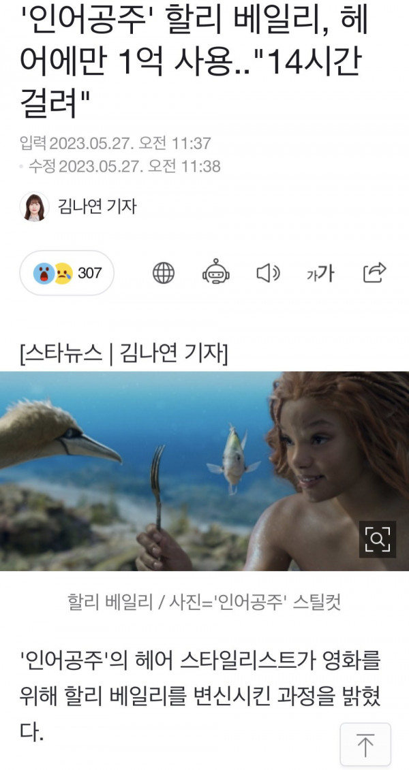Screen dimensions: 409x770
Task: Click the [스타뉴스 | 김나연 기자] byline
Action: click(123, 353)
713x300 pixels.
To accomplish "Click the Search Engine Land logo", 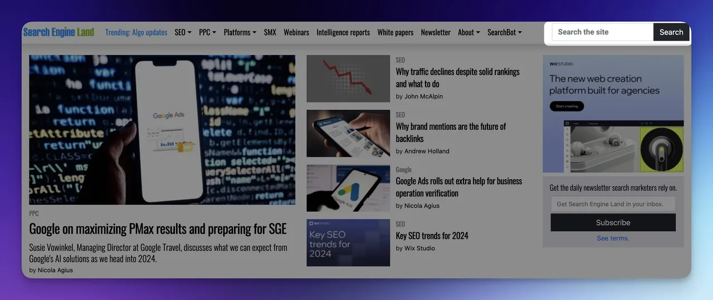I will (58, 32).
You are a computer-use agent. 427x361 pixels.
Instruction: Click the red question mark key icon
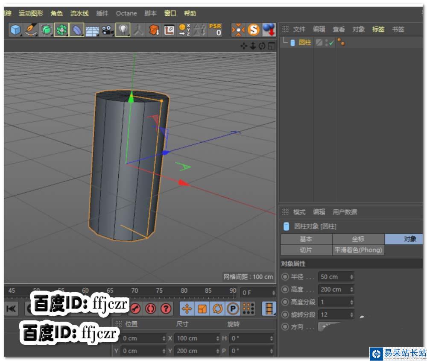[x=166, y=308]
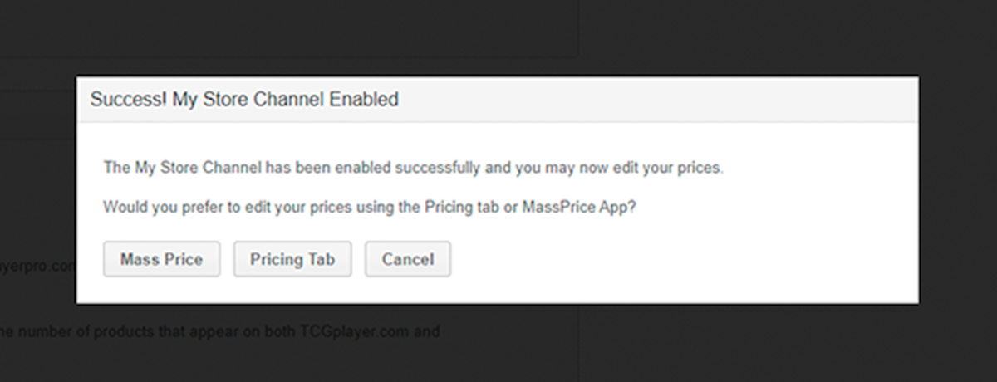Click the empty header bar area right of title
Image resolution: width=997 pixels, height=382 pixels.
click(x=656, y=100)
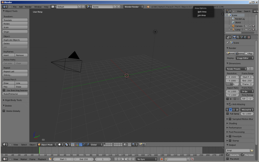The width and height of the screenshot is (259, 162).
Task: Click the timeline play animation button
Action: pos(127,159)
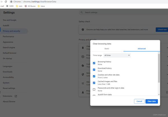This screenshot has height=117, width=168.
Task: Cancel the clear browsing data dialog
Action: click(x=139, y=101)
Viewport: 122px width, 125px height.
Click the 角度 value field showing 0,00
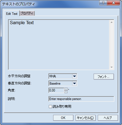[x=56, y=90]
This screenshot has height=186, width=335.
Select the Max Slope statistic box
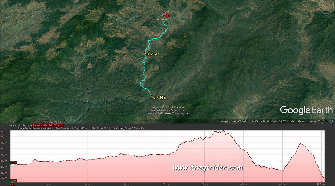[x=105, y=129]
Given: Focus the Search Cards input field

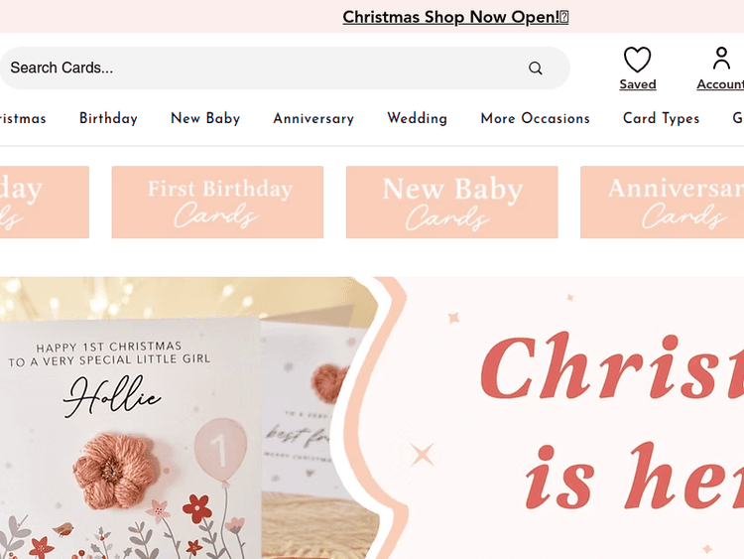Looking at the screenshot, I should tap(266, 68).
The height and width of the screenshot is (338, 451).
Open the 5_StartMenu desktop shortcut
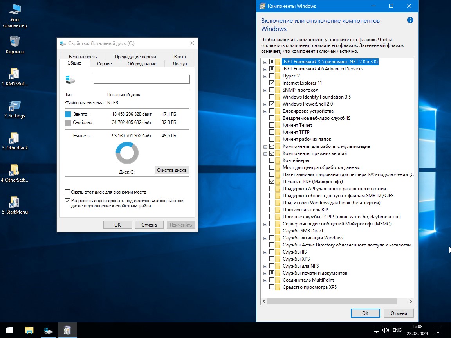tap(14, 202)
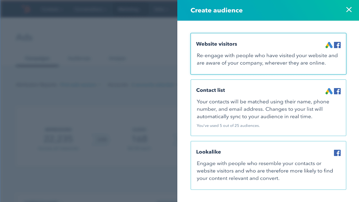Image resolution: width=359 pixels, height=202 pixels.
Task: Click Facebook icon on Website visitors card
Action: (x=337, y=45)
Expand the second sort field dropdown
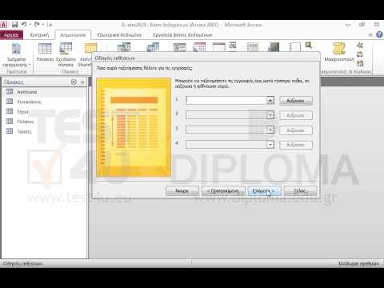This screenshot has width=384, height=288. [270, 115]
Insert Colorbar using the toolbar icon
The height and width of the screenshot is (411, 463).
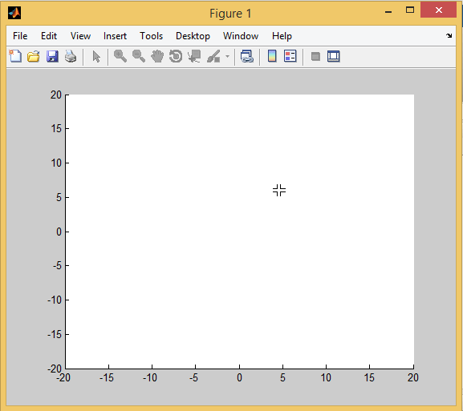click(x=272, y=56)
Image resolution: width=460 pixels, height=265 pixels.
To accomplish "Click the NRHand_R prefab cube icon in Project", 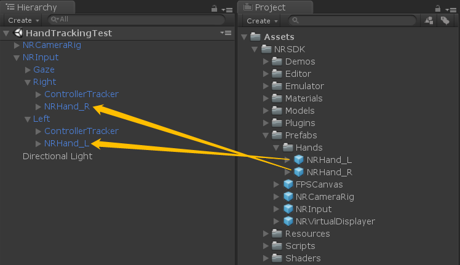I will [x=299, y=172].
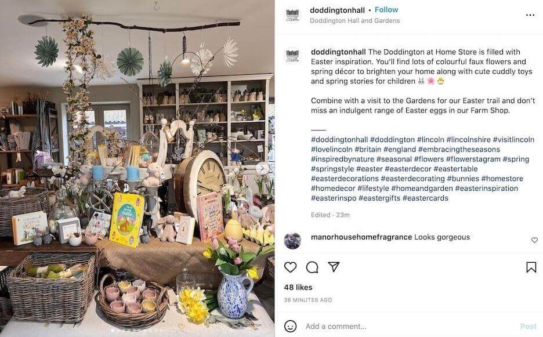
Task: Click the Post comment button
Action: (x=528, y=326)
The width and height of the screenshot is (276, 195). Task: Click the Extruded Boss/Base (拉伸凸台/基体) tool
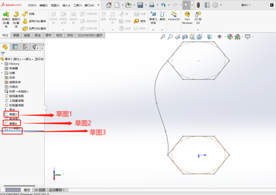coord(6,19)
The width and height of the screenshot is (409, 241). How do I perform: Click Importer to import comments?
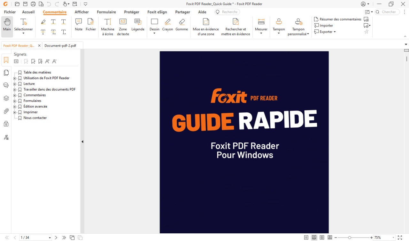pos(324,25)
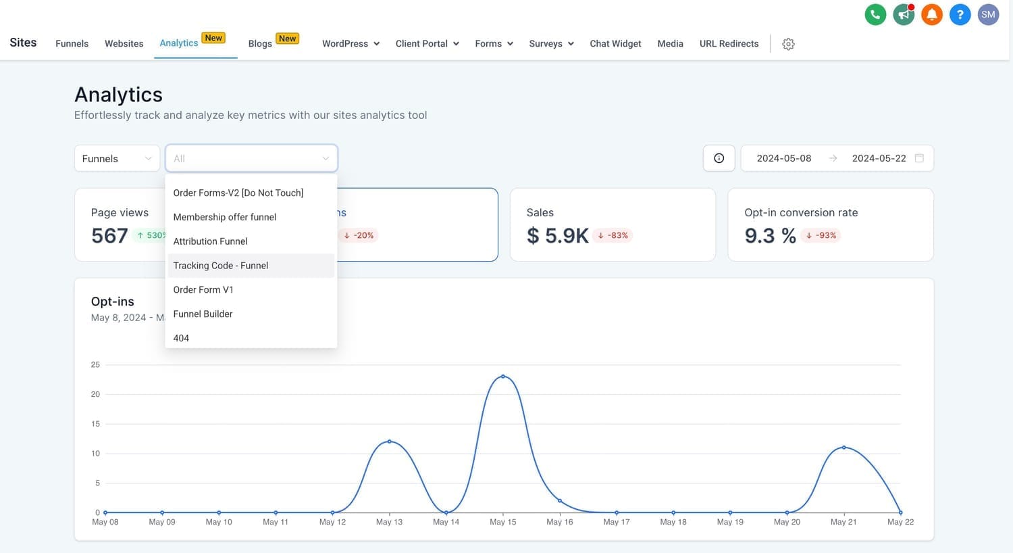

·····

**PROBLEM REQUIREMENTS**: Would you restate, exactly and with no pictures, the lines of the entries above from the one containing "Given: Focus the Search Cards input field" through the one containing "The height and width of the screenshot is (338, 451)."?

**TASK SOLUTION**:
Given: Focus the Search Cards input field

Looking at the screenshot, I should tap(266, 68).
The height and width of the screenshot is (338, 451).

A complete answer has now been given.